Job A: Reproduce the Marine sniper article from "The sergeants, both" down to "from different positions.", changing "Camp Pendleton" to "Camp Lejeune".

-- Extract to read start --

# Marine snipers take top prize, again



## SCCO_Marine (Dec 10, 2009)

*Marine snipers take top prize, again*
*
Another SOI-West scout-sniper team wins National Guard competition*
By Gidget Fuentes - Staff writer
Posted : Thursday Dec 10, 2009 10:04:25 EST

When the dust settled at the tail end of a weeklong sniper competition in Arkansas last month, it was a team of Marine scout-snipers who topped the leader board. Again.

Sgts. Daniel Gilland and Jose Lucero beat 14 other teams in the second annual Inter-Service Sniper Sustainment Exercise at Fort Chaffee, grabbing a first-place finish at the competition sponsored by the National Guard Marksmanship Training Center’s Sniper School.

The sergeants, both instructors at School of Infantry-West at Camp Pendleton, Calif., finished ahead of the same Army Special Forces team that came second to another two-man Marine sniper team from SOI-West at the International Sniper Competition at Fort Benning, Ga., in October.

Gilland, 26, and Lucero, 24, spent about three days training on the range before traveling to Arkansas for the competition, where they maneuvered and fired M40 and M107 sniper rifles in tactical combat scenarios — including helicopter aerial shooting, stalking and navigation — through day and night shoots that at times included firing at multiple targets and from different positions.

Perhaps the toughest event was a stalking exercise where teams had to identify and kill targets they had encountered the day before. “We hit every single one,” said Gilland, a Tennessee native.

They encountered the Special Forces team several times and figured they were doing well, but they didn’t know until the awards banquet that they finished first. “We really were just doing our job. That’s what we do,” said Lucero, of El Paso, Texas.

Gunnery Sgt. Andrew Sullivan, Scout Sniper Basic Course chief instructor at SOI-West, coached both winning teams and beamed with pride.

“There were some damn good shooters at the competition. It was a fight every day,” Sullivan said. “You had no idea who was ahead; you had no idea about points until the banquet.”

Col. Brennan Byrne, who commands SOI-West, was thrilled with the teams’ victories.

“We were hitting the targets, we are applying what we know about marksmanship … in a tactical environment,” said Byrne. “We beat the Army in two different venues with two different teams. I think it speaks to the strength of what our guys are.”

Lucero, Gilland and Sullivan — along with Sgts. Grant Royal and Josh Huskey, who took top prize at the international event — were SOI-West’s honorees at the Dec. 8 graduation of Marine Combat Training Battalion’s India Company.

Said Royal: “We have bragging rights at the school house.”


----------



## 25&5 (Dec 11, 2009)

Uber-awesome for the guys.  They've been training with a vengeance since last year's competition.


----------



## SgtUSMC8541 (Dec 11, 2009)

Outstanding job HOGs!!


----------



## Mac_NZ (Dec 11, 2009)

Well done.


----------

-- Extract to read end --

Job B: Quote the records word for word from the line that contains "Click the All In" down to the line that contains "Action: coord(560,871)", including both of those lines.

-- Data for the task start --

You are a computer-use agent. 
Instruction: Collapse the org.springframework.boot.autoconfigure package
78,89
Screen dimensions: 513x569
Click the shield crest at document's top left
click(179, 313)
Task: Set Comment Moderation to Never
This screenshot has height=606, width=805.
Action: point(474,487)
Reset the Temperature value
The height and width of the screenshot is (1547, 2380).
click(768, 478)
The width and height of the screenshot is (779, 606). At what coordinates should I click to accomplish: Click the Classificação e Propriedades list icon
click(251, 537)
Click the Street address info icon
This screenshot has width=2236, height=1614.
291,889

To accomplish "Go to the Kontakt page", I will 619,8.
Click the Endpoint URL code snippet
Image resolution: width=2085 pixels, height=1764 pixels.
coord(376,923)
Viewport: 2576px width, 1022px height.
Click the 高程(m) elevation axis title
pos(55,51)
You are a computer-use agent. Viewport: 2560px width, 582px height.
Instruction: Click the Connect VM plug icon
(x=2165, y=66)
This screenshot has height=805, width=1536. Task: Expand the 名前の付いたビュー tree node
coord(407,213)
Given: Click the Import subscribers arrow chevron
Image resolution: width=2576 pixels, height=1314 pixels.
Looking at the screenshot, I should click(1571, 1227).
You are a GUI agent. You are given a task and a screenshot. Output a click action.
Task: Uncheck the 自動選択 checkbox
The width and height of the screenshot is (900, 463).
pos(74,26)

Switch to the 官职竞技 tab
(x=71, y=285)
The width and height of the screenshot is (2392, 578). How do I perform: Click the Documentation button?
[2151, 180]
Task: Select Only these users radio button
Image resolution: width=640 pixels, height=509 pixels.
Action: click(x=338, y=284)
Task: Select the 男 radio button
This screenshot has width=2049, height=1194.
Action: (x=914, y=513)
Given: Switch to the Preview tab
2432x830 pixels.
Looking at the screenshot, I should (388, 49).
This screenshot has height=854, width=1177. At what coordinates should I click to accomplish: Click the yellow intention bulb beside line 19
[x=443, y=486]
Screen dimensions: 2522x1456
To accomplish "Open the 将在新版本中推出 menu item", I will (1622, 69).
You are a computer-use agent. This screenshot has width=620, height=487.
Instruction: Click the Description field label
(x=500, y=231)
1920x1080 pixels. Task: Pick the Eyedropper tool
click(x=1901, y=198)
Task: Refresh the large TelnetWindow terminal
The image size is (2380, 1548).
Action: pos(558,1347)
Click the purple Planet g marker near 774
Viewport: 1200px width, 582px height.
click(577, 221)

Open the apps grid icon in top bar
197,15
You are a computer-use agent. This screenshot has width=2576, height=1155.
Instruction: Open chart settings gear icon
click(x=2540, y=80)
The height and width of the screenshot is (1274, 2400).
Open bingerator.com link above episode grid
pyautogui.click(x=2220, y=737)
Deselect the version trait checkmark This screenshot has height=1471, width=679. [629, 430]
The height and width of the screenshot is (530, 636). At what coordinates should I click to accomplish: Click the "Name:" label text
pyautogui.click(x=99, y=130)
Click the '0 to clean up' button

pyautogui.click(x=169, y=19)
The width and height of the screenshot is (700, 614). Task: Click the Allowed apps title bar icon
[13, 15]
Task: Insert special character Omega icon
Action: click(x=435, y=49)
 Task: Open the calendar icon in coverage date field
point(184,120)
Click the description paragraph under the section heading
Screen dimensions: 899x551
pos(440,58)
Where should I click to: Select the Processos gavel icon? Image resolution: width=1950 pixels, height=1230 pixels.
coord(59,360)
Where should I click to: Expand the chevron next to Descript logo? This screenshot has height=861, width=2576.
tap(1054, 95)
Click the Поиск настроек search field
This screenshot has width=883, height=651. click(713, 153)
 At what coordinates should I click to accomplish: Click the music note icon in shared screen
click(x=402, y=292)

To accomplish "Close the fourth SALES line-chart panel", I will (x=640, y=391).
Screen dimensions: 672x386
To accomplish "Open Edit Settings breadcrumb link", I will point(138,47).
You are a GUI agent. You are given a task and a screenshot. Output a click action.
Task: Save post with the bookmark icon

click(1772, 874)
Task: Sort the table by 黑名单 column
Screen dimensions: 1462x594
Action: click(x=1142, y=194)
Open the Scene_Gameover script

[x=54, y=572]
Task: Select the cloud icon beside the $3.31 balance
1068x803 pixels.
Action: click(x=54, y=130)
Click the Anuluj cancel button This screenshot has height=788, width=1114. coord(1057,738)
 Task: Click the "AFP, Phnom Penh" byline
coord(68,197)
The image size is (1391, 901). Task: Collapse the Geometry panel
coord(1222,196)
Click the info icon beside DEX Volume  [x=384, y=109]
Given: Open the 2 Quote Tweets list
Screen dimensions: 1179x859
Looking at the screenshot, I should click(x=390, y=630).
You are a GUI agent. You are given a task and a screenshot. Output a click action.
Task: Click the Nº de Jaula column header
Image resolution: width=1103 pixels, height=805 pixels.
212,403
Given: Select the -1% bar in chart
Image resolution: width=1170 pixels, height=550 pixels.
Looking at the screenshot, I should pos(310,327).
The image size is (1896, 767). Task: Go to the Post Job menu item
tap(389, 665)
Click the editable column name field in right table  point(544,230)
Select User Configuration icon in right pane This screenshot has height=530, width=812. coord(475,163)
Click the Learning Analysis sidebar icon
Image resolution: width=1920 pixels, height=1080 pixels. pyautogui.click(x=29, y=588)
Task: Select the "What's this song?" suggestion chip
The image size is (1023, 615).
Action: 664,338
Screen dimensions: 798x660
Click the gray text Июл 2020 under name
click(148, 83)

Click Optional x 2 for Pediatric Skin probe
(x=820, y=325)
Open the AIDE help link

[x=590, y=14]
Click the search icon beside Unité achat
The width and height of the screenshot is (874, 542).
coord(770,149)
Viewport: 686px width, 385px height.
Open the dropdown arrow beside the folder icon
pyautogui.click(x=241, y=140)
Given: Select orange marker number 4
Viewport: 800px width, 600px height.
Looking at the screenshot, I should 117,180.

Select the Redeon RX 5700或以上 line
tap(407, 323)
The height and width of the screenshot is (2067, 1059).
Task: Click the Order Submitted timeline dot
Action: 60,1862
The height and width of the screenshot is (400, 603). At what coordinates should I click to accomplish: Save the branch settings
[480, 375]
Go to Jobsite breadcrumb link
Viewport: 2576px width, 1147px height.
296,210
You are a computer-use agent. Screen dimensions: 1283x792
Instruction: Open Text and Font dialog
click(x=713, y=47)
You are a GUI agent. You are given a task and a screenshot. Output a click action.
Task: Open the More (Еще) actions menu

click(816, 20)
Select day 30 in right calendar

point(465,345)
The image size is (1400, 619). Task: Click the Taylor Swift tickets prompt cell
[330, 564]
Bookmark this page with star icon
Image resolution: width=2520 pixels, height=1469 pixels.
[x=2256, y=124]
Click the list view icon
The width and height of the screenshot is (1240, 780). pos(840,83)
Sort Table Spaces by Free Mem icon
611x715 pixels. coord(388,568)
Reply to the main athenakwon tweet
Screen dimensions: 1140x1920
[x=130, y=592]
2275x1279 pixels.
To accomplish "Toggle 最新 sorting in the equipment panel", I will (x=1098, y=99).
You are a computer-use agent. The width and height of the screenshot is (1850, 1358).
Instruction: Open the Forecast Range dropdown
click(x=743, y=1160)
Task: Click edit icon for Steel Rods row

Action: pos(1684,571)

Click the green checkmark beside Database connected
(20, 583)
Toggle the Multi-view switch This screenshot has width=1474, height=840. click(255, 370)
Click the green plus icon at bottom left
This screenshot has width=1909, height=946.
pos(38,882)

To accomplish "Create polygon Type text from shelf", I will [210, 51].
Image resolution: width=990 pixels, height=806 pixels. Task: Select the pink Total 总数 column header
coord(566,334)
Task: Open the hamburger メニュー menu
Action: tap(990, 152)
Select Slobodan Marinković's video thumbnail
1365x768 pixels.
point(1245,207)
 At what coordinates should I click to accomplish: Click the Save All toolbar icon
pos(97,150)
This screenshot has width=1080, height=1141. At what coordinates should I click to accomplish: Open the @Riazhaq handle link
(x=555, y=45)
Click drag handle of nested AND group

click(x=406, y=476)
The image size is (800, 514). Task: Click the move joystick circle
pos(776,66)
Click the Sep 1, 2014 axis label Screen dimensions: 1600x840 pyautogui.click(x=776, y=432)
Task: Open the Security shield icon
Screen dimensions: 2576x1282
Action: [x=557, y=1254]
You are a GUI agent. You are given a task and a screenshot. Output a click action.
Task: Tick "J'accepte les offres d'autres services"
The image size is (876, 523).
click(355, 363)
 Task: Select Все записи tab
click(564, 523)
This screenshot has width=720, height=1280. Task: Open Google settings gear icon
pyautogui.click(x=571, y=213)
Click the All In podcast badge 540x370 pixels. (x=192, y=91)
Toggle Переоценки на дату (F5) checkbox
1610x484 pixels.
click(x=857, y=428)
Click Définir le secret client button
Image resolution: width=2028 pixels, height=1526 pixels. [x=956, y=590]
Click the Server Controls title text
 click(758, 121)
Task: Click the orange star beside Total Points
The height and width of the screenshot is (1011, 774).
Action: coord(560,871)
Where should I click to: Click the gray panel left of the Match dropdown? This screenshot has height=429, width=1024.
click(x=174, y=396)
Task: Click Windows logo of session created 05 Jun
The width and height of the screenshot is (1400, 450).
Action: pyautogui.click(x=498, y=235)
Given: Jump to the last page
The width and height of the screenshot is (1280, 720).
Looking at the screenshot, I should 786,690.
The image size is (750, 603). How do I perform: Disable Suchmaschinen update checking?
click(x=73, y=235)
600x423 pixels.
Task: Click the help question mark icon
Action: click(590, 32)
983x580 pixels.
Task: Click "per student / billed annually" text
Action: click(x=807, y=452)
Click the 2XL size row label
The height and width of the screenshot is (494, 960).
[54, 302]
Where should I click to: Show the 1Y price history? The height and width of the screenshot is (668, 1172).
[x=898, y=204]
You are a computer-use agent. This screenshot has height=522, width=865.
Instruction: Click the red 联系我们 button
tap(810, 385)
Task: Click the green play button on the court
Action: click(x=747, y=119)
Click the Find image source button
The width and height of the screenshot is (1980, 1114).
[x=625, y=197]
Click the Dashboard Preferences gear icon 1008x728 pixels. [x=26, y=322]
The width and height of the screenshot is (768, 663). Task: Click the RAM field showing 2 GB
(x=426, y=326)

-- Data for the task end --

Final result A:
The sergeants, both instructors at School of Infantry-West at Camp Lejeune, Calif., finished ahead of the same Army Special Forces team that came second to another two-man Marine sniper team from SOI-West at the International Sniper Competition at Fort Benning, Ga., in October.

Gilland, 26, and Lucero, 24, spent about three days training on the range before traveling to Arkansas for the competition, where they maneuvered and fired M40 and M107 sniper rifles in tactical combat scenarios — including helicopter aerial shooting, stalking and navigation — through day and night shoots that at times included firing at multiple targets and from different positions.

Final result B:
Click the All In podcast badge 540x370 pixels. (x=192, y=91)
Toggle Переоценки на дату (F5) checkbox
1610x484 pixels.
click(x=857, y=428)
Click Définir le secret client button
Image resolution: width=2028 pixels, height=1526 pixels. [x=956, y=590]
Click the Server Controls title text
 click(758, 121)
Task: Click the orange star beside Total Points
The height and width of the screenshot is (1011, 774).
Action: coord(560,871)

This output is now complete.